**Aim of the exercise**
Set down, word for word, every line of the listing below, starting with the one that contains "The height and width of the screenshot is (410, 966)." and ending with the final line. Include nothing else.

**Materials provided**

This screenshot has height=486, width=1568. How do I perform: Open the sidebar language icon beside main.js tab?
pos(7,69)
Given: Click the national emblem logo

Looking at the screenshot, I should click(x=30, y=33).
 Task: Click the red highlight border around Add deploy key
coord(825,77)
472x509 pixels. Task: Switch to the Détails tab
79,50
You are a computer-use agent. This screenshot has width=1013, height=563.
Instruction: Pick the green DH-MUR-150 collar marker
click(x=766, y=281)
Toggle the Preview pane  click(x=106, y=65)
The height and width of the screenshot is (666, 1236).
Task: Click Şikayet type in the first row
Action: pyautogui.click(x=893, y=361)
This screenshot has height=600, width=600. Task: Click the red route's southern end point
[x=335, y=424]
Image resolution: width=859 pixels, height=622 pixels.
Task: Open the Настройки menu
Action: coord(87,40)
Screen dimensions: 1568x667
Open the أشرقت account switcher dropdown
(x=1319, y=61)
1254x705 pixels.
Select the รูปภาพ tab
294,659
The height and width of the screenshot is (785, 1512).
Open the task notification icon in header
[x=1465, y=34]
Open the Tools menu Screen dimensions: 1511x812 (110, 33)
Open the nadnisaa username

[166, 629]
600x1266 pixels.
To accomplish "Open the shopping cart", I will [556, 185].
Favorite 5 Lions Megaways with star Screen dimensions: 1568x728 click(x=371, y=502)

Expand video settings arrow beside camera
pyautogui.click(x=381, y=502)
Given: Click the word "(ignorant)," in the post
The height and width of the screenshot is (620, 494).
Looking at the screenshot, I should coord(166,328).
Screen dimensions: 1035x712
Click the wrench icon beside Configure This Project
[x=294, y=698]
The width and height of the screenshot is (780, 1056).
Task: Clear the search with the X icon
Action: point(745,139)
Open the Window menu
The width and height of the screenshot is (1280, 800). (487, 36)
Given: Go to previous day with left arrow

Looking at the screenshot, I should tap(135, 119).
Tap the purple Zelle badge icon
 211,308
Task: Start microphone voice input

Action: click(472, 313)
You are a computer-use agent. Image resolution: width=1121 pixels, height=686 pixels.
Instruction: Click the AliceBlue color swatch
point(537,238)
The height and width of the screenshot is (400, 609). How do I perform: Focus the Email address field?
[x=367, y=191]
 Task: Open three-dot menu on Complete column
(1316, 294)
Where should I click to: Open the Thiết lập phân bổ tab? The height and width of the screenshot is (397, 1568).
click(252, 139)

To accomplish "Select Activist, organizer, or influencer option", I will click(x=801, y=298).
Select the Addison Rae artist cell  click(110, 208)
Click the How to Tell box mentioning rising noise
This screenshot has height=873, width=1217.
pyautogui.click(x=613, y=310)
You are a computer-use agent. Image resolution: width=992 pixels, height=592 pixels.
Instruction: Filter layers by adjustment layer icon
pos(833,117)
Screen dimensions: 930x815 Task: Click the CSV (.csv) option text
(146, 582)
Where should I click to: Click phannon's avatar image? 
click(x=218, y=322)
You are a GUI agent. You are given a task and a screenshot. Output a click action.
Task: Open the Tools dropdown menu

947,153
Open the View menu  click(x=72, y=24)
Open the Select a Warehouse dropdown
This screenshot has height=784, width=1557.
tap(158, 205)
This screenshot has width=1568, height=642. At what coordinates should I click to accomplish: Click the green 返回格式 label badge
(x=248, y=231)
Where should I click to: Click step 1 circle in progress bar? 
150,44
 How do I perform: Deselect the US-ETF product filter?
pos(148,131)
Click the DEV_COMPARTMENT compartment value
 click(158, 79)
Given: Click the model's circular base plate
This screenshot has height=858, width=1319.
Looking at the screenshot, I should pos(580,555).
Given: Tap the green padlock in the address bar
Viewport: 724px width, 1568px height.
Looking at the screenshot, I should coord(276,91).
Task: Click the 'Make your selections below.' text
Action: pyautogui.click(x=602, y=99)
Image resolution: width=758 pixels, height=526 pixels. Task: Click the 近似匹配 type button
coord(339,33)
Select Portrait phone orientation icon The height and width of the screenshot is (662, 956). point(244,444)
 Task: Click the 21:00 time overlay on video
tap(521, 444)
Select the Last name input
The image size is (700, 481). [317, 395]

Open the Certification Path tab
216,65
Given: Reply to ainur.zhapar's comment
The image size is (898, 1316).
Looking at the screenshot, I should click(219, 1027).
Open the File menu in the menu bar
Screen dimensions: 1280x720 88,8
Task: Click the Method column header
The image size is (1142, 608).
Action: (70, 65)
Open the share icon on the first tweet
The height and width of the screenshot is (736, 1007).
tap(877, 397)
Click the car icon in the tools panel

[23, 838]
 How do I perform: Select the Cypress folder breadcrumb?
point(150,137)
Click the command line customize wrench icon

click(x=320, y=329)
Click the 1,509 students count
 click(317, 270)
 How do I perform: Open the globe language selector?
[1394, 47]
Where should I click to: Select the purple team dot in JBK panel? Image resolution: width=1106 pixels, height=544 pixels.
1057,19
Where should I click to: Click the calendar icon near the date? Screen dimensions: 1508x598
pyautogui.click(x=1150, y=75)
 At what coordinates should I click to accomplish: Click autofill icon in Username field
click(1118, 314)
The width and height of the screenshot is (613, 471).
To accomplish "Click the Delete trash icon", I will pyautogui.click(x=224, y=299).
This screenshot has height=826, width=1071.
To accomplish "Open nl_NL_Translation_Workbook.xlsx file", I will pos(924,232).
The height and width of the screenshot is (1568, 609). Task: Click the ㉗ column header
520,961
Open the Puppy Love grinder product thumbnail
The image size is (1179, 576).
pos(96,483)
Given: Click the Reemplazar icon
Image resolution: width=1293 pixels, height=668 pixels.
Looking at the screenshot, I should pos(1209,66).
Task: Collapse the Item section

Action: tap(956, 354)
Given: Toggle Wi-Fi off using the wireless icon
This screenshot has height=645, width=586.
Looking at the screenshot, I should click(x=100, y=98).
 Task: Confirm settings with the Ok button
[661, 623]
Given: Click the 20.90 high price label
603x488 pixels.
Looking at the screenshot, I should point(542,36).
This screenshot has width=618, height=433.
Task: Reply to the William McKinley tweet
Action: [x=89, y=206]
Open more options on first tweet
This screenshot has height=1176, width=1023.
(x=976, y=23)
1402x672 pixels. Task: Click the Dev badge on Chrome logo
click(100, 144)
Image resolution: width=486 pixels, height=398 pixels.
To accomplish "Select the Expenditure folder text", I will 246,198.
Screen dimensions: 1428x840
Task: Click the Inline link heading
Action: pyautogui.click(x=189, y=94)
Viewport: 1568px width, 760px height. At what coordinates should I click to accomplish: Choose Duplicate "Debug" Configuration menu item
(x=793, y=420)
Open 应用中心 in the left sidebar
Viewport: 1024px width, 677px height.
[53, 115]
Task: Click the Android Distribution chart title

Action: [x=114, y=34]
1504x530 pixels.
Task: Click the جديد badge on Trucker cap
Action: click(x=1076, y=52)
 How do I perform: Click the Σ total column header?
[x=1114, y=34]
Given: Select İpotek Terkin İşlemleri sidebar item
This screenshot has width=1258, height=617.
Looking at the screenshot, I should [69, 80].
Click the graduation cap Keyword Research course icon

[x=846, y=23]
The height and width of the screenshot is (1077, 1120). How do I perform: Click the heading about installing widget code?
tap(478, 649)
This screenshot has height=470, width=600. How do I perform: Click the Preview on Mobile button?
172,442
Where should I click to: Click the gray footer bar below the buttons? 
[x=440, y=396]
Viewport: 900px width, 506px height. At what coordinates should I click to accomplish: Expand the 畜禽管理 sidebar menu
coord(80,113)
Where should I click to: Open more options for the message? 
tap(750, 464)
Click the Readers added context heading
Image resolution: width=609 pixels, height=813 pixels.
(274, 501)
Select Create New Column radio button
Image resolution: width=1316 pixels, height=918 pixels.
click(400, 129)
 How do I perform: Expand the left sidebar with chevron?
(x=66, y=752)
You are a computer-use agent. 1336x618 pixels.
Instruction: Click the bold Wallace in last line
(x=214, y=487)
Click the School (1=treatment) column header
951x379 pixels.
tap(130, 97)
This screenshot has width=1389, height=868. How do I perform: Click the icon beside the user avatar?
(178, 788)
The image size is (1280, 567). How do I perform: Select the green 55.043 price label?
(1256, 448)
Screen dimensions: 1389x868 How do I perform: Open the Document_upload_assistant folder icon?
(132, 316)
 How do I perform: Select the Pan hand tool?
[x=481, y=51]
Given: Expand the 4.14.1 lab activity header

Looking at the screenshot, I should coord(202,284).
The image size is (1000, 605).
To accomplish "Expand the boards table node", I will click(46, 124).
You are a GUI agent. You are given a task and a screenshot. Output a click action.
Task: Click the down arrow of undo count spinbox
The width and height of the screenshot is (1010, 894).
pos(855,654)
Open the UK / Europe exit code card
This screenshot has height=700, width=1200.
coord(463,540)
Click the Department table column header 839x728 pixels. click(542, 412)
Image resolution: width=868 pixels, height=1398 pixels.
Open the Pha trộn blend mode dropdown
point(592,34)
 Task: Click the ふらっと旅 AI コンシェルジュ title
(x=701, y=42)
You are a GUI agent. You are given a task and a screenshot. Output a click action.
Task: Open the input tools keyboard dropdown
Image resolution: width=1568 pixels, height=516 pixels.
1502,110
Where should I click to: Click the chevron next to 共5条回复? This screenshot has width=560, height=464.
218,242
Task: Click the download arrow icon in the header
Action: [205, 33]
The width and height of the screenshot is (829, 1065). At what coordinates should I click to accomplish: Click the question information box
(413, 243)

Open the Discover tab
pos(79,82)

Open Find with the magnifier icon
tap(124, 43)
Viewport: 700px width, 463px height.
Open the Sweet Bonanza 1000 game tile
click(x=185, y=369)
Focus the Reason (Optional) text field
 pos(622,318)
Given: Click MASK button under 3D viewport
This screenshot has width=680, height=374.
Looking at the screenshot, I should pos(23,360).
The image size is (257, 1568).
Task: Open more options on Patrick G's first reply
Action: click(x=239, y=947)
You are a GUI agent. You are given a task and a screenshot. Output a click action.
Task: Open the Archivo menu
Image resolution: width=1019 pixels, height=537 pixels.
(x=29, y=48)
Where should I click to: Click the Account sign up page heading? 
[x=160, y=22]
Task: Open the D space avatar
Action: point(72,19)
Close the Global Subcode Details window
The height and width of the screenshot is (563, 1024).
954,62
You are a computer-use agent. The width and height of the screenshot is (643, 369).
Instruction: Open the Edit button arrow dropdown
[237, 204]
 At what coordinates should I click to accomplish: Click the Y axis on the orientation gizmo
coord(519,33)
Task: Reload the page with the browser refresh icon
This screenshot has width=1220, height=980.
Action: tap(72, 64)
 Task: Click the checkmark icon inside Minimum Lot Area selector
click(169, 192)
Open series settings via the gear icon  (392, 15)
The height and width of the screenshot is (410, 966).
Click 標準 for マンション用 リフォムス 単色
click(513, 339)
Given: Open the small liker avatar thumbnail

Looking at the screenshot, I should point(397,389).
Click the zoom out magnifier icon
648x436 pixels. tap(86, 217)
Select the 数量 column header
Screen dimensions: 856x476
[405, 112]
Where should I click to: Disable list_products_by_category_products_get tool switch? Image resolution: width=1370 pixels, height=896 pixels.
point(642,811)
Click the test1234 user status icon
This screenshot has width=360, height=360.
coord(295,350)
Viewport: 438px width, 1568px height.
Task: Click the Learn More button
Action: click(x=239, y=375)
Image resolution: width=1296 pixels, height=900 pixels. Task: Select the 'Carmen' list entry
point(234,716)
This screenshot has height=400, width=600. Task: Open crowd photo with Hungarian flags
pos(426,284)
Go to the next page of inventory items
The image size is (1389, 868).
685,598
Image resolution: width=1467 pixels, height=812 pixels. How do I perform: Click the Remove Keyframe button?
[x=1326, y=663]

**Exercise output**
The height and width of the screenshot is (410, 966).
Click 標準 for マンション用 リフォムス 単色
click(513, 339)
Given: Open the small liker avatar thumbnail

Looking at the screenshot, I should point(397,389).
Click the zoom out magnifier icon
648x436 pixels. tap(86, 217)
Select the 数量 column header
Screen dimensions: 856x476
[405, 112]
Where should I click to: Disable list_products_by_category_products_get tool switch? Image resolution: width=1370 pixels, height=896 pixels.
point(642,811)
Click the test1234 user status icon
This screenshot has width=360, height=360.
coord(295,350)
Viewport: 438px width, 1568px height.
Task: Click the Learn More button
Action: click(x=239, y=375)
Image resolution: width=1296 pixels, height=900 pixels. Task: Select the 'Carmen' list entry
point(234,716)
This screenshot has height=400, width=600. Task: Open crowd photo with Hungarian flags
pos(426,284)
Go to the next page of inventory items
The image size is (1389, 868).
685,598
Image resolution: width=1467 pixels, height=812 pixels. How do I perform: Click the Remove Keyframe button?
[x=1326, y=663]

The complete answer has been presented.